Work item -
The answer must consist of every line in the data below that holds the word "Ödeme".

---------- Given records ----------

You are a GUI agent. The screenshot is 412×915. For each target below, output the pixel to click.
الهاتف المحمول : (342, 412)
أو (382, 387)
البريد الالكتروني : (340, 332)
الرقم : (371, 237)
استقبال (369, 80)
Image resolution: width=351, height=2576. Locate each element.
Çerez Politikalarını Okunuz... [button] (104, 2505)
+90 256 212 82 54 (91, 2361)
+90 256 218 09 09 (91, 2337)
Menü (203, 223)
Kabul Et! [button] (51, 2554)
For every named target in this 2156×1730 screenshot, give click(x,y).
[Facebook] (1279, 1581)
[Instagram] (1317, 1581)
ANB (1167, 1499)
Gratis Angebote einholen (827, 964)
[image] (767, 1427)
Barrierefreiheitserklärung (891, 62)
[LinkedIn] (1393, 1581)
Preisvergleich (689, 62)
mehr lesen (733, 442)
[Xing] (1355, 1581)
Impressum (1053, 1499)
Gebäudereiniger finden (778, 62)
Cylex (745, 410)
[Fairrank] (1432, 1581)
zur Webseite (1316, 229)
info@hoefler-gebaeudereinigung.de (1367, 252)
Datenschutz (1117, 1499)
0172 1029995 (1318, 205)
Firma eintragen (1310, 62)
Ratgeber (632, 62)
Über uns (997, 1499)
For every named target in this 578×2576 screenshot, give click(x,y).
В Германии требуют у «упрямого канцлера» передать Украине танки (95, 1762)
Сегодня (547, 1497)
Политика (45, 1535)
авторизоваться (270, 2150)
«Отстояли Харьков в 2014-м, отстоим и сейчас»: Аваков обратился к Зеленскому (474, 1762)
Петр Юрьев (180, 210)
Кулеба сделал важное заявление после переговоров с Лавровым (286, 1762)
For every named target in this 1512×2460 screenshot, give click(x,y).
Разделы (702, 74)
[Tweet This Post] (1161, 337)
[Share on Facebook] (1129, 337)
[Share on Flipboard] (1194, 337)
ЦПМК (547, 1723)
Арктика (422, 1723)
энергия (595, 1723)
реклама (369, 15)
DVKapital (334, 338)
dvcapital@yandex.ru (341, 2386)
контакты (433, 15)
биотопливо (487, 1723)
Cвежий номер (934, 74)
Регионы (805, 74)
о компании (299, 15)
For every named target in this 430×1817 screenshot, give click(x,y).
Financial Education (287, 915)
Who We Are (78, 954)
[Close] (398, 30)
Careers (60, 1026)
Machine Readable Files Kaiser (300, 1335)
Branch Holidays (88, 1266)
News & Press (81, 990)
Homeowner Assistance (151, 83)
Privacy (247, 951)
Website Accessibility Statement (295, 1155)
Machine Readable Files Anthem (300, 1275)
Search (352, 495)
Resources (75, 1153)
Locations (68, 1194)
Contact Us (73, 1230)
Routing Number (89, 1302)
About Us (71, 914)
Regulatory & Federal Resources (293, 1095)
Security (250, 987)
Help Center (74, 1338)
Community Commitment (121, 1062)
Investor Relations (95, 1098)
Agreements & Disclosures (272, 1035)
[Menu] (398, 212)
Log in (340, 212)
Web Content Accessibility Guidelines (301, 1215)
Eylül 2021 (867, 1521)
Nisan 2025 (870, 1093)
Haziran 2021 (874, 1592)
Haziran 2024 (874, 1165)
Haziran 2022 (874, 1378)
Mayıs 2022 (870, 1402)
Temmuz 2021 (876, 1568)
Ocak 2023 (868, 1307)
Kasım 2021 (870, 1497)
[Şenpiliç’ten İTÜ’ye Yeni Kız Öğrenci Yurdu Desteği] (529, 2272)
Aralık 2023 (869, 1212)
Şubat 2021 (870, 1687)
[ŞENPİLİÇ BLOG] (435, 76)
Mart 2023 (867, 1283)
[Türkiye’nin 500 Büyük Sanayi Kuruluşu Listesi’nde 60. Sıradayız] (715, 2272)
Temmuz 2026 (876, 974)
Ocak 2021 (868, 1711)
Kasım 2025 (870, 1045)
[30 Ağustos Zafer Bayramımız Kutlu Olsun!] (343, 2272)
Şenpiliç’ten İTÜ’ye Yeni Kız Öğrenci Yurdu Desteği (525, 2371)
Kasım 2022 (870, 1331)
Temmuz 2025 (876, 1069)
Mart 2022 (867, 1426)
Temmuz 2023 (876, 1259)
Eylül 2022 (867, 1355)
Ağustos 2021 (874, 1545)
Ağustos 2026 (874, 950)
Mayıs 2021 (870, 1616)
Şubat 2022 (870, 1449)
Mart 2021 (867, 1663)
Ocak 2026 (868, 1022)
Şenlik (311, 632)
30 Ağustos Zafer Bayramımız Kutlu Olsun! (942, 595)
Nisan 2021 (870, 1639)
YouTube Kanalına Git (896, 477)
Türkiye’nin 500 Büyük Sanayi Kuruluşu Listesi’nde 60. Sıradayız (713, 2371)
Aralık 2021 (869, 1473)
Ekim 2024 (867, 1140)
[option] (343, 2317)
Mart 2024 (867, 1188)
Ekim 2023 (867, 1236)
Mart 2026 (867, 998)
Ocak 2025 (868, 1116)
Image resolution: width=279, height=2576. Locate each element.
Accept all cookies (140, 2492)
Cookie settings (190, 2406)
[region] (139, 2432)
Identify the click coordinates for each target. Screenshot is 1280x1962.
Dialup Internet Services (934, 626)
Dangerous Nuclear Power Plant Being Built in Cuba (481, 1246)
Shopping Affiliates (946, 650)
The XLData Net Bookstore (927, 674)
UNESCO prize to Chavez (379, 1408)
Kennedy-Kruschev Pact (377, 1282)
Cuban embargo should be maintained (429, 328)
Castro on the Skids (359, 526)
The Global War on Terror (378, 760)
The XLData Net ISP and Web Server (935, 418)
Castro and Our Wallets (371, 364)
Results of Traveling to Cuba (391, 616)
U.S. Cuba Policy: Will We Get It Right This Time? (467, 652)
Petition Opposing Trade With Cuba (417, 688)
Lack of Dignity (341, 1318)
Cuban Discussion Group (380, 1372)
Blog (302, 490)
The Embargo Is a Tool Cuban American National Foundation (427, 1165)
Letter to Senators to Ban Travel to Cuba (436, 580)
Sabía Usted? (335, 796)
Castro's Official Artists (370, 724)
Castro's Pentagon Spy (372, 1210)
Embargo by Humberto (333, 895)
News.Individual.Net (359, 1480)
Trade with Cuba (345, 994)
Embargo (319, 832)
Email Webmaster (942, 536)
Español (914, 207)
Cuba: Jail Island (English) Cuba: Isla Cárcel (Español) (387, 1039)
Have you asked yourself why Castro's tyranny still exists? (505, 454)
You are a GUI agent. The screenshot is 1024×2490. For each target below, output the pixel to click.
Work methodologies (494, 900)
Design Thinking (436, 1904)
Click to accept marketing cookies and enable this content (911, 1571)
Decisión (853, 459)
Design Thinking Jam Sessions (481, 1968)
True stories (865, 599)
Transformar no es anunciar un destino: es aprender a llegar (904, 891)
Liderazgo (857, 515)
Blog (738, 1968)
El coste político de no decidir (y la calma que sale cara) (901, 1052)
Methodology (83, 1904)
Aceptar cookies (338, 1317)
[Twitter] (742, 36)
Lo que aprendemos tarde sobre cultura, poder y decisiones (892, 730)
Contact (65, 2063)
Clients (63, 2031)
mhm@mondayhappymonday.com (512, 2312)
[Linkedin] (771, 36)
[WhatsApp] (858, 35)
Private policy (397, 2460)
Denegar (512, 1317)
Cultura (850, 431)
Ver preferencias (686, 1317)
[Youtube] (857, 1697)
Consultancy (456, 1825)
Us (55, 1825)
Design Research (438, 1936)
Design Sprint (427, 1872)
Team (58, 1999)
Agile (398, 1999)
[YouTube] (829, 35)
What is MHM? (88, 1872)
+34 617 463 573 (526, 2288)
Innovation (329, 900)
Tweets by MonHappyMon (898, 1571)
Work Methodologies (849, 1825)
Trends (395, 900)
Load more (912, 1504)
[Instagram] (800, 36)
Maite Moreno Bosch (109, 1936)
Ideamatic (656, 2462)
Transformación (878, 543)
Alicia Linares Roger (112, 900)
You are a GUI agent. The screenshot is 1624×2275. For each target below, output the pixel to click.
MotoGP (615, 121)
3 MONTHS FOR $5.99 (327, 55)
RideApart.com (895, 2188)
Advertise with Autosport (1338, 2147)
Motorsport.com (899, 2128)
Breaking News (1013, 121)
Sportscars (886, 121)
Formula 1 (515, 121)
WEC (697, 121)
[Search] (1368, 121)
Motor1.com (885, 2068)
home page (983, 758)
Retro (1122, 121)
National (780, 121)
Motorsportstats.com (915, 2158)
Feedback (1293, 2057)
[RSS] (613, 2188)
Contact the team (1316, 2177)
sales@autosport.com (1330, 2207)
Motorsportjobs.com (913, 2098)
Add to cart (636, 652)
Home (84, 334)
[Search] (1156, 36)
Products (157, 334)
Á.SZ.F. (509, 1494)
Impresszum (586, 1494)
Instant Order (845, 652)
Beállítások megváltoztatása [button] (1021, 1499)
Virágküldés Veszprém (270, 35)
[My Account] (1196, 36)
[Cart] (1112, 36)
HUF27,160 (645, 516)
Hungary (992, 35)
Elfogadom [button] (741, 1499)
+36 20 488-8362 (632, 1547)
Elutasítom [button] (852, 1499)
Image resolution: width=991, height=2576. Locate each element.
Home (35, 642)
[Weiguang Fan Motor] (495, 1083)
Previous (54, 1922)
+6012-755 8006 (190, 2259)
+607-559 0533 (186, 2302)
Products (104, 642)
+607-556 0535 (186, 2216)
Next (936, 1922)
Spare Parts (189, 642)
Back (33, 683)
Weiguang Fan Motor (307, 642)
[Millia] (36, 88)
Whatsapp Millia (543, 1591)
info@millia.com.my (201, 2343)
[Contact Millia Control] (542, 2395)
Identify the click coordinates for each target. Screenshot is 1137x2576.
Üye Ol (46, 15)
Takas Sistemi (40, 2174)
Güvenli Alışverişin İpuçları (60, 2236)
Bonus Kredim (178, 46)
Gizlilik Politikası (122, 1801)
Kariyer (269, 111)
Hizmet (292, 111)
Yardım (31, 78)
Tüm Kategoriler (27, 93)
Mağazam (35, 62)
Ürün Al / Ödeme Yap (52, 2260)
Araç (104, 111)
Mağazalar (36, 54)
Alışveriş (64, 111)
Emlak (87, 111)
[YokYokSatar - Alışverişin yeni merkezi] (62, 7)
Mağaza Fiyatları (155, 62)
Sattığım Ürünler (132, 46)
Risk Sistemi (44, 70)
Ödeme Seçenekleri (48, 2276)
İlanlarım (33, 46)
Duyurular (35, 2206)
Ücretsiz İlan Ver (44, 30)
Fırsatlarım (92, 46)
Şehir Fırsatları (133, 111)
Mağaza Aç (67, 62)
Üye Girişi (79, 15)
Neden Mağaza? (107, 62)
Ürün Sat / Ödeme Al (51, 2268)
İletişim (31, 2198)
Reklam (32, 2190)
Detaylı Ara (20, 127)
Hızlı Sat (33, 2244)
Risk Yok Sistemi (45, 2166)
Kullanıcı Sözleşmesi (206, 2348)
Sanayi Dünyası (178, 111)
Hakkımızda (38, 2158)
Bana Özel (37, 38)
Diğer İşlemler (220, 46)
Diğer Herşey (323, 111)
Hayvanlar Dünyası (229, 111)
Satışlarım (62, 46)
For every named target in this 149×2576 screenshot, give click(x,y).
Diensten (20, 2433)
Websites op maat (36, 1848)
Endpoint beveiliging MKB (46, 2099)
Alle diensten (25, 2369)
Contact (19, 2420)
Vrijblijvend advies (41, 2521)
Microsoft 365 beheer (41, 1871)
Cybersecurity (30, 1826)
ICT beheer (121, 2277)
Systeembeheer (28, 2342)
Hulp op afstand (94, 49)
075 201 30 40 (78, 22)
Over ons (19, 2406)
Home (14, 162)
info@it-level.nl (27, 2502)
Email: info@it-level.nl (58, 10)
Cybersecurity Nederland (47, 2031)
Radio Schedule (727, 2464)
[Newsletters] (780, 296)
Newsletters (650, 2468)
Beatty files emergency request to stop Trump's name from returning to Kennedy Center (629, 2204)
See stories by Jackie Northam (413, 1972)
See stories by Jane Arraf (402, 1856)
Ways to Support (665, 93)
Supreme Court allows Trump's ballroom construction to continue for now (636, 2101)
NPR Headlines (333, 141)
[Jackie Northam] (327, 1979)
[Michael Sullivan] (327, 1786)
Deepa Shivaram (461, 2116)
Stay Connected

----------

Solution to this exercise -
Ürün Al / Ödeme Yap (52, 2260)
Ödeme Seçenekleri (48, 2276)
Ürün Sat / Ödeme Al (51, 2268)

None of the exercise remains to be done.